Frantz Fanon nasce nel 1925 a Fort-de-France, capitale della Martinica, all’epoca colonia francese. La sua vita e il suo pensiero cambiano drasticamente durante gli avvenimenti di un periodo storico significativo. Nel corso della Seconda Guerra Mondiale, le truppe della marina francese rimasero bloccate in Martinica e i soldati diedero sfogo ai sentimenti più razzisti e a percezioni discriminatorie, figlie di un rapporto coloniale di prevaricazione. Per Fanon, tuttavia, la rottura netta e l’inizio di un percorso di contro-soggettivazione avvengono solo con il trasferimento in Francia; qui egli si rende conto che l’identità del suo popolo non corrisponde a quella dei coloni, comprendendo così di non essere francese.
Quando si trasferisce in Algeria come psichiatra si occupa di analisi sia sui soggetti colonizzati che sui coloni torturatori. È in questo momento che inizia a dedicarsi alle sue opere, entrando in contatto con una realtà coloniale in movimento, nel pieno della lotta che avrebbe portato all’indipendenza.
Una delle analisi fondamentali dei suoi scritti descrive come il dominio coloniale agisca anche sul piano culturale e mentale. Il colonizzato interiorizza un senso di inferiorità, generato dalla spietata cancellazione culturale e dal totale disprezzo della propria identità, attraverso un meccanismo perverso che ha l’obiettivo di allontanare un popolo dalle proprie radici, creando un consenso generale alla sottomissione. Una visione interiorizzata e normalizzata che porta la parte sottomessa a credere di non poter vivere e progredire senza la “madrepatria”, ritrovandosi costretta ad emulare i suoi valori e la sua identità, considerata portatrice di civilizzazione, anziché causa della distruzione di una terra e dei valori di un popolo. Parole che, a pensarci bene, si riflettono tutt’oggi in moltissimi contesti, sia in scenari europei che nel resto del mondo.
Anche all’interno dello Stato italiano è possibile riscontrare dinamiche coloniali analoghe, basti pensare alla nostra storia: la Sicilia è una terra da sempre sfruttata per le sue risorse, la cui annessione al Regno di Sardegna è stata funzionale alle casse e allo sviluppo del Nord Italia.
È evidente il processo di cancellazione culturale su cui Fanon scriveva tanto: un processo che investe l’identità di un popolo nella sua interezza, dalle tradizioni popolari alla lingua, fino alla distorsione o alla censura della sua storia.

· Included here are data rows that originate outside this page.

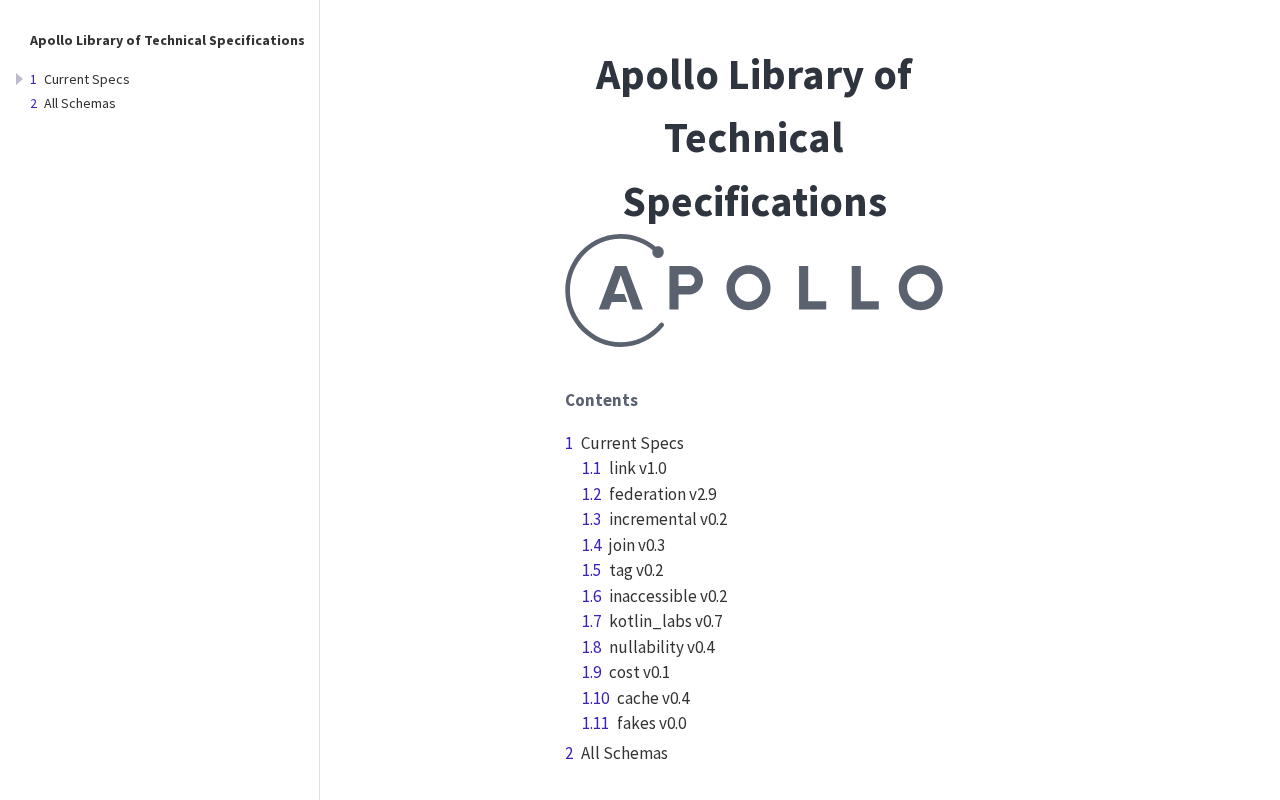This screenshot has width=1280, height=800.
Task: Click the Apollo logo image
Action: pyautogui.click(x=753, y=290)
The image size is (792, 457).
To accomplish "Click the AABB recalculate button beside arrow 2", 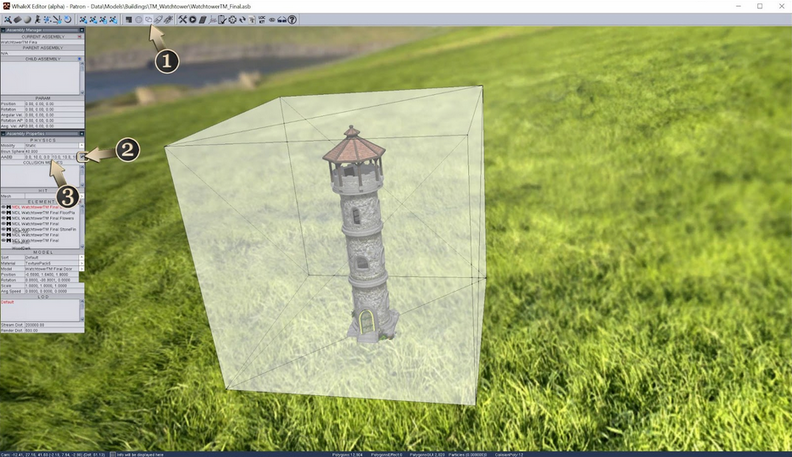I will (x=81, y=157).
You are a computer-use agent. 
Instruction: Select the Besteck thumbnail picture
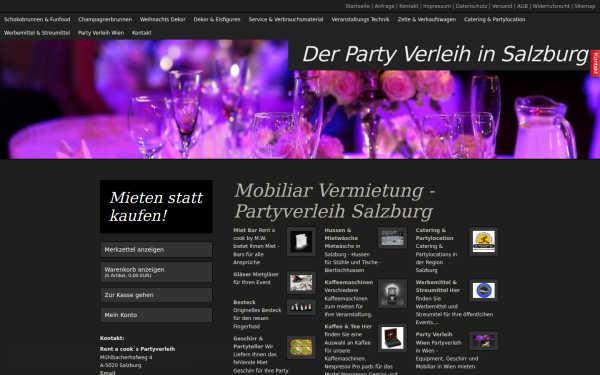pos(301,307)
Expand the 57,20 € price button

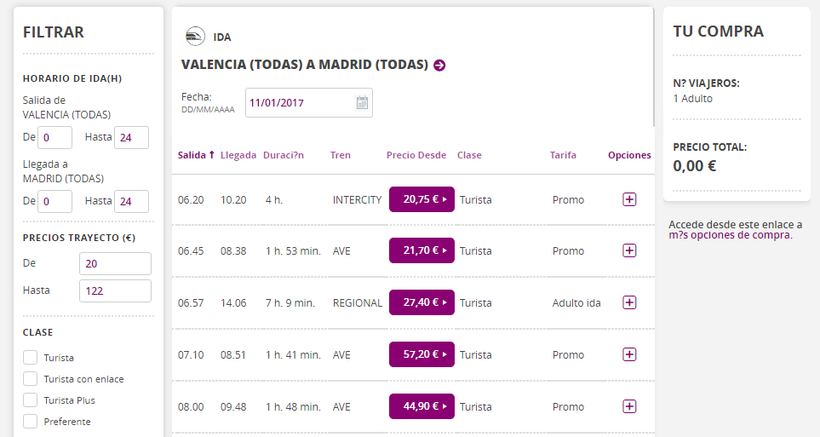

Noi crediamo di essere dipendenti da uno Stato che, invece, ci deruba e ci priva di risorse, anche culturali. La lingua siciliana è associata a stereotipi negativi, diventata sinonimo di criminalità e arretratezza, e la nostra storia viene spesso ignorata nei programmi scolastici. Si perpetua così una narrazione falsa sul nostro popolo, considerato, proprio come scrive Fanon, incapace di civilizzarsi senza l’assistenza dello Stato centrale.
Nonostante le forme di colonialismo siano diverse, molte nazioni senza Stato continuano a portare avanti istanze indipendentiste. Numerosi sono gli esempi nel contesto europeo: la Catalogna in Spagna, la Scozia nel Regno Unito, la Corsica in Francia, fino alla lotta storica del popolo irlandese per la nascita della Repubblica d’Irlanda. Questi sono solo alcuni dei casi più emblematici, ma non certo gli unici.
Frantz Fanon ci lascia un pensiero ancora oggi potentissimo: ci offre gli strumenti per smascherare le forme attuali di razzismo, colonialismo culturale e disuguaglianza. La sua riflessione sull’identità e sulla psiche del colonizzato non è solo storica, ma profondamente attuale. L’eredità intellettuale di Fanon ci spinge alla presa di coscienza e all’azione. Le sue parole sono un monito per tutti noi a prendere posizione nella lotta contro l’oppressione: ‹‹Ogni generazione deve, in una relativa opacità, scoprire la sua missione, compierla o tradirla›› (I dannati della terra, Franz Fanon).